I think a gift certificate is a bad gift.  What's a gift certificate?  You take money that was good everywhere...(a lot of laughter/cheering from the audience; he, too, starts laughing)  You took a little long on that clap.  I had some extra lines, but now I can't do them.

On writing jokes in his hotel:

I got to write these jokes.  So I sit at the hotel at night, I think of something that's funny  and then I get a pen and I write it down.  Or, if the pen's too far away, I have to convince myself that what I thought of ain't funny.

It is common for Hedberg to judge his own jokes ("that joke was dumb, I'm aware of that") or talk about how he tells jokes ("I have monitors [today], thank God, because last night I didn't have them and I was telling jokes, and I had no idea what joke I was telling.  So I told jokes twice.  I even told that joke twice") or accept joke requests from the audience ("cherries joke?  Wait, you mean the cherry--?  Ok-- I heard a guy tell me he liked cherries.  I waited to hear if he was going to say, "tomatoes," then I realized he just liked cherries...  that joke is ridiculous."  He also jokes about taking the laughs he gets from one joke and using them on the CD for jokes that didn't work.

The comedians themselves aren't narcissists; they are tapping into the narcissism of the audience.  The audience is attracted to  these comedians because they get brought in, they get to feel like they are part of the comedy, part of the process, part of the act-- they are behind the curtain, behind the scenes.
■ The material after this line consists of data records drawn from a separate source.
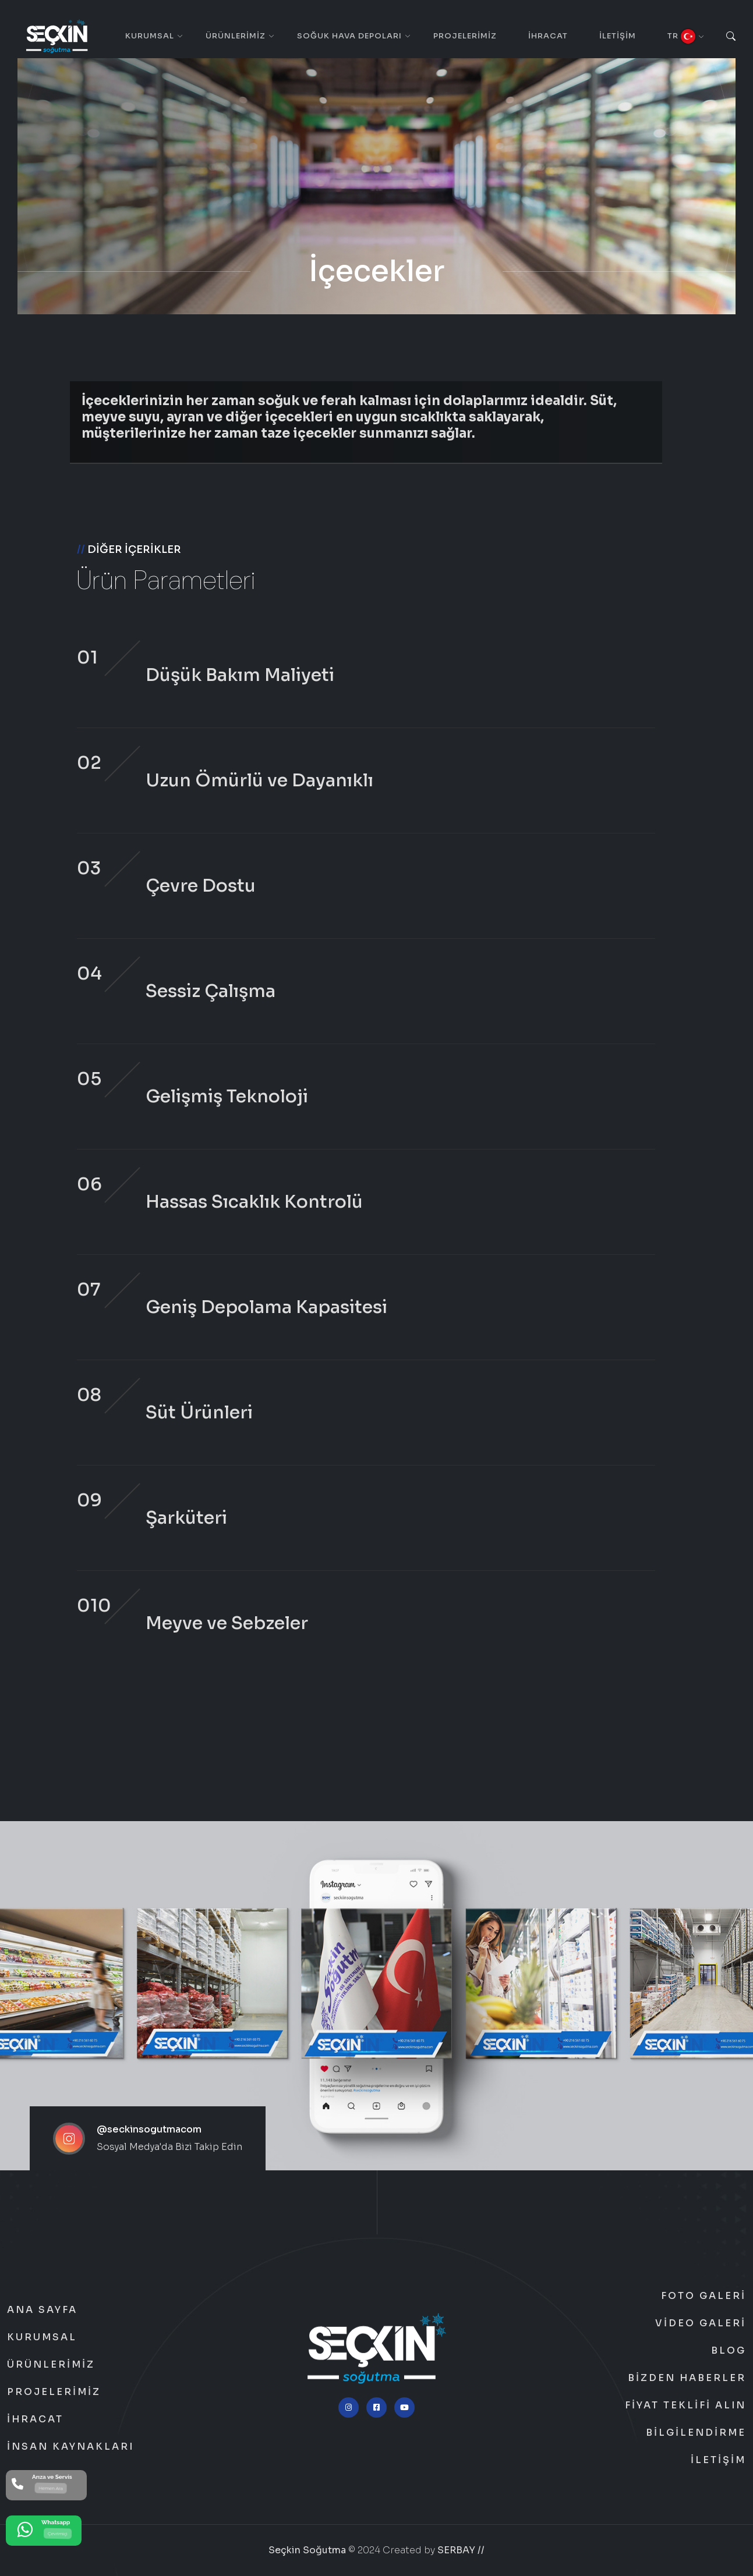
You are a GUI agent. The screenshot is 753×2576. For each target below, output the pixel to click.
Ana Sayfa (42, 2310)
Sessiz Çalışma (210, 991)
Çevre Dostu (201, 886)
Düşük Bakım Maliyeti (240, 675)
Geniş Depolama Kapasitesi (266, 1307)
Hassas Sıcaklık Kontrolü (254, 1202)
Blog (728, 2351)
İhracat (548, 36)
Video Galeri (700, 2323)
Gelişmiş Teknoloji (227, 1096)
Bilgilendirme (696, 2433)
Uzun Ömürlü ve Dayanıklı (259, 780)
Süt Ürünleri (199, 1412)
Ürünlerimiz (236, 36)
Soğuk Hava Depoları (349, 36)
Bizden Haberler (687, 2378)
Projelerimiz (465, 36)
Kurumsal (149, 36)
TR (681, 36)
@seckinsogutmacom (149, 2129)
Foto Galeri (703, 2296)
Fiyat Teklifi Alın (685, 2405)
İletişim (617, 36)
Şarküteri (186, 1518)
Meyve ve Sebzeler (227, 1623)
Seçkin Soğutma (307, 2550)
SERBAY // (461, 2550)
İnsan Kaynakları (70, 2447)
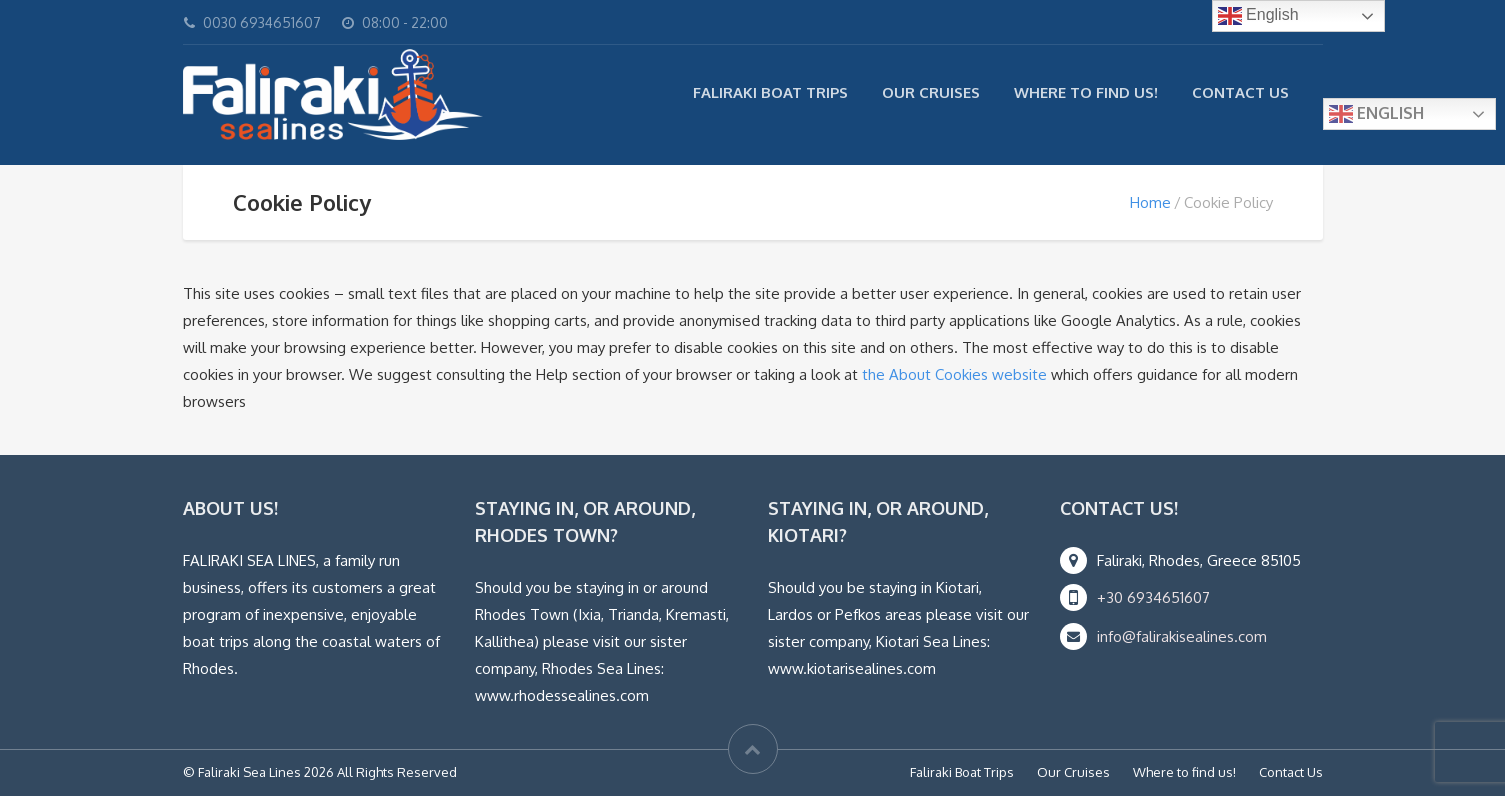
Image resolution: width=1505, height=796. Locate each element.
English (1376, 114)
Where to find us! (1086, 92)
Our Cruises (931, 92)
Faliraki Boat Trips (770, 92)
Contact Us (1240, 92)
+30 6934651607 (1153, 597)
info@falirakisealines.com (1182, 636)
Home (1150, 202)
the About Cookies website (954, 374)
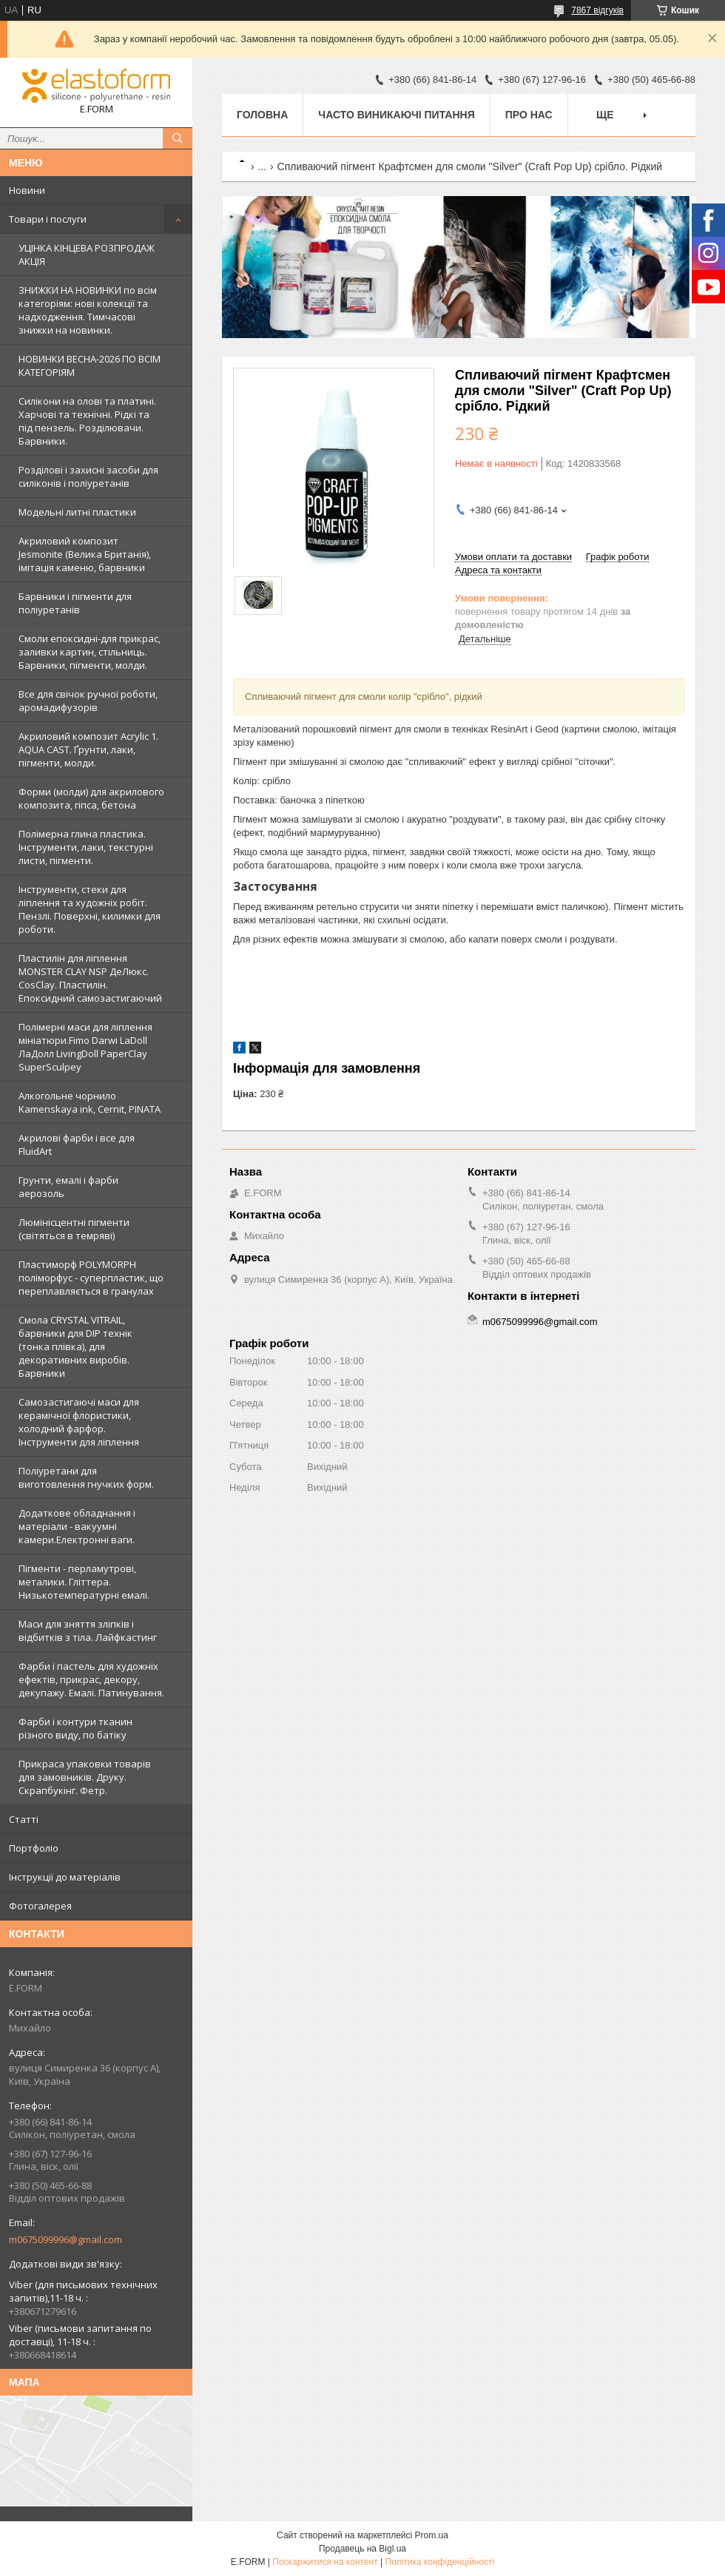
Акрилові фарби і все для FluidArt (76, 1144)
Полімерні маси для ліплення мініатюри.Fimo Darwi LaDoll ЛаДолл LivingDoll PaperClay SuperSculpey (85, 1046)
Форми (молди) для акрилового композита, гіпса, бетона (91, 798)
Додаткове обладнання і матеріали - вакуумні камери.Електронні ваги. (76, 1526)
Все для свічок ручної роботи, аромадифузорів (88, 700)
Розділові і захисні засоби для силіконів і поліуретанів (88, 476)
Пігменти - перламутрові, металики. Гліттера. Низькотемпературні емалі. (83, 1582)
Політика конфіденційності (440, 2562)
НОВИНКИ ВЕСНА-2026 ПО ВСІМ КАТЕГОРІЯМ (89, 365)
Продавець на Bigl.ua (362, 2548)
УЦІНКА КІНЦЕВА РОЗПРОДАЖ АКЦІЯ (86, 254)
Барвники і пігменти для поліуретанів (75, 603)
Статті (23, 1819)
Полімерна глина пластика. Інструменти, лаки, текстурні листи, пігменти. (85, 847)
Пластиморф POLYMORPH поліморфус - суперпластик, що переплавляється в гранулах (90, 1278)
They're not the performers, but they could be; and at least  their close confidants, and that's a start.

This meta-comedy is appealing because by being brought into the process, audience members are permitted to believe that what separates them from being the main act isn't hard work, or talent, but being noticed, being selected, getting a break.  I could so do Mitch's act.  Howard Stern is also like this.  Few people think they could be disk jockeys, but almost everyone thinks they can do a 4 hour morning show.  And they think this because Howard has brought them into the process of a morning show.  So you feel like you've already done it, you know the tricks of the trade and you're good enough.  But you're not-- you're just narcissistic.

To follow the evolution of this process, go back to the previous leader of comedy: Jerry Seinfeld.  Certainly, his show "about nothing" was about himself, his (feigned) narcissism.  It was the unimportant minutiae of his life blown out of proportion: he was the main character in his own show.  But today's comics play on our desire to be main characters, first in their shows, but of course ultimately in our own.

I used to hear people repeat Seinfeld's jokes, but it was funny precisely because we all had a shared experience of them.  But nowadays I hear people use a Hedberg joke as if they came up with it-- because they could have written it.  They could be comics, too, if it wasn't for the wife and kids. Mitch wouldn't mind, anyway; he's a friend.